Posted by Katheine Esquía on Ago 25, 2017 in Familia |

Mi papito y yo

Mi papito y yo

Cuando era aún niño, Domingo fue enviado a Lima desde su natal Huancané (Puno) por su padre, quien lo reconoció cuando él ya tenía cumplidos los 12 años. La tía con quien vivió unos pocos años, no lo quería y se lo hacía saber, dejándolo sin comida o botándolo de su casa. Así solo y sin conocer el amor de una familia llegó a la Punta, en donde empezó a trabajar de lo que pudiera. Fue en la Punta, Callao, donde encontró el calor de un hogar, que no era suyo, pero que lo cobijaba aunque sea de a poquito. En la Punta conoció a mi mamá y con ella formó una familia; pero es más que sabido que quien no recibe amor, tampoco sabe darlo. Durante muchos años nos pasamos la vida ignorándonos, hasta que un mes, del que no tengo memoria, del año 2000, decidió irse de casa y cambiar su destino. Su partida dejó un vacío tan grande que cada una de sus hijas nos dimos la tarea de llenar de maneras distintas. En abril del 2013, regresó, nos pidió perdón e intentó recuperar a su familia. Sé que debe haber sido muy difícil para él. Cómo le debe haber costado pronunciar palabras cariñosas para nosotras, no porque no las sintiera, sino porque no sabía cómo hacerlo.
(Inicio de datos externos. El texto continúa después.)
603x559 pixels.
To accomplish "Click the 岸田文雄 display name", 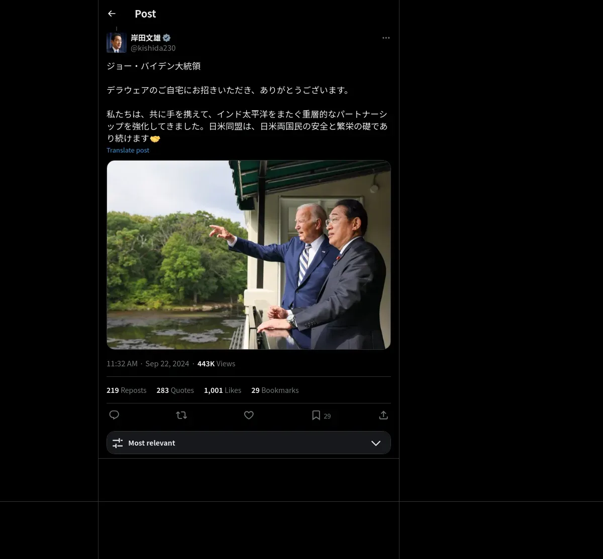I will (146, 38).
Pero se esforzó y mucho. Estos cuatro años que pasamos juntos desde que volvió me dio más abrazos que mis primeros 20 años, previos a su primera partida. Aprovechó cada momento para generar un espacio familiar y pasarlos todos juntos. Sus palabras quedas, su caminar lento, su sonrisa opaca, sus parrillas, su ilusión por querer mejorar su casa, sus deseos de conocer nuevos lugares, sus ojos sorprendidos por cada cosa nueva… Mi papá era como un niño. Un niño al que pocos comprendieron, al que muchos quisieron y al que voy a extrañar siempre.
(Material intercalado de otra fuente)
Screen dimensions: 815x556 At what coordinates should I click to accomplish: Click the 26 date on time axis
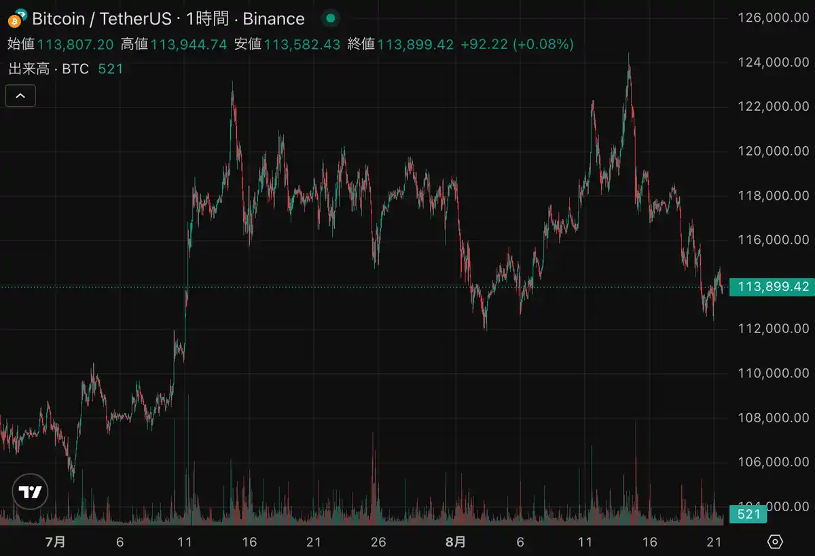coord(378,542)
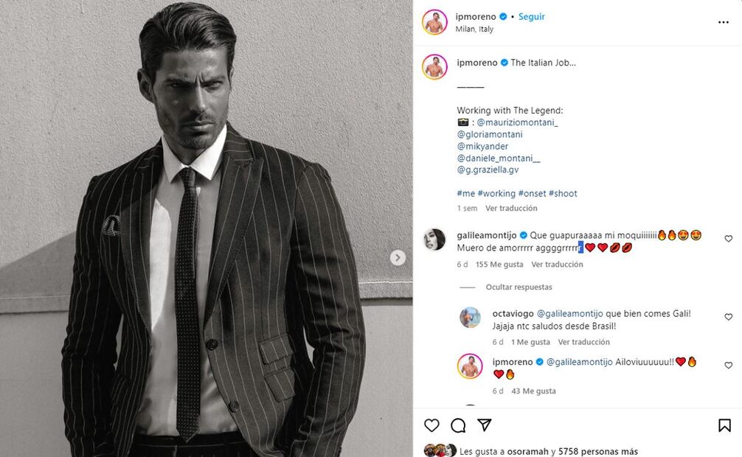The width and height of the screenshot is (742, 457).
Task: Share the post via the paper plane icon
Action: coord(486,425)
Mi papá era un hombre inocente y bueno. Nunca hizo mal a nadie ni guardaba rencores. Nunca lo escuché maldecir o desearle mal a nadie, abusar de su tamaño u ofender a otra persona. Jamás. Mi papito era como un niño.

En momentos como estos es inevitable preguntarme por qué, por qué se fue, por qué me lo arrebataron tan pronto. Solo espero que donde esté, su corazón esté lleno de amor, ya sin dolor, sin preocupaciones, sin la nostalgia que siempre acompañó su mirada. Que sienta el amor incondicional de un padre que lo acoja, le dé calor y lo haga sentirse amado.

Los que nos quedamos aquí llorando su partida, sintiendo su ausencia, esperaremos por justicia para poder cerrar este capítulo y poder reunirnos con él, en paz.

Te amo, papito. Pronto nos volveremos a ver.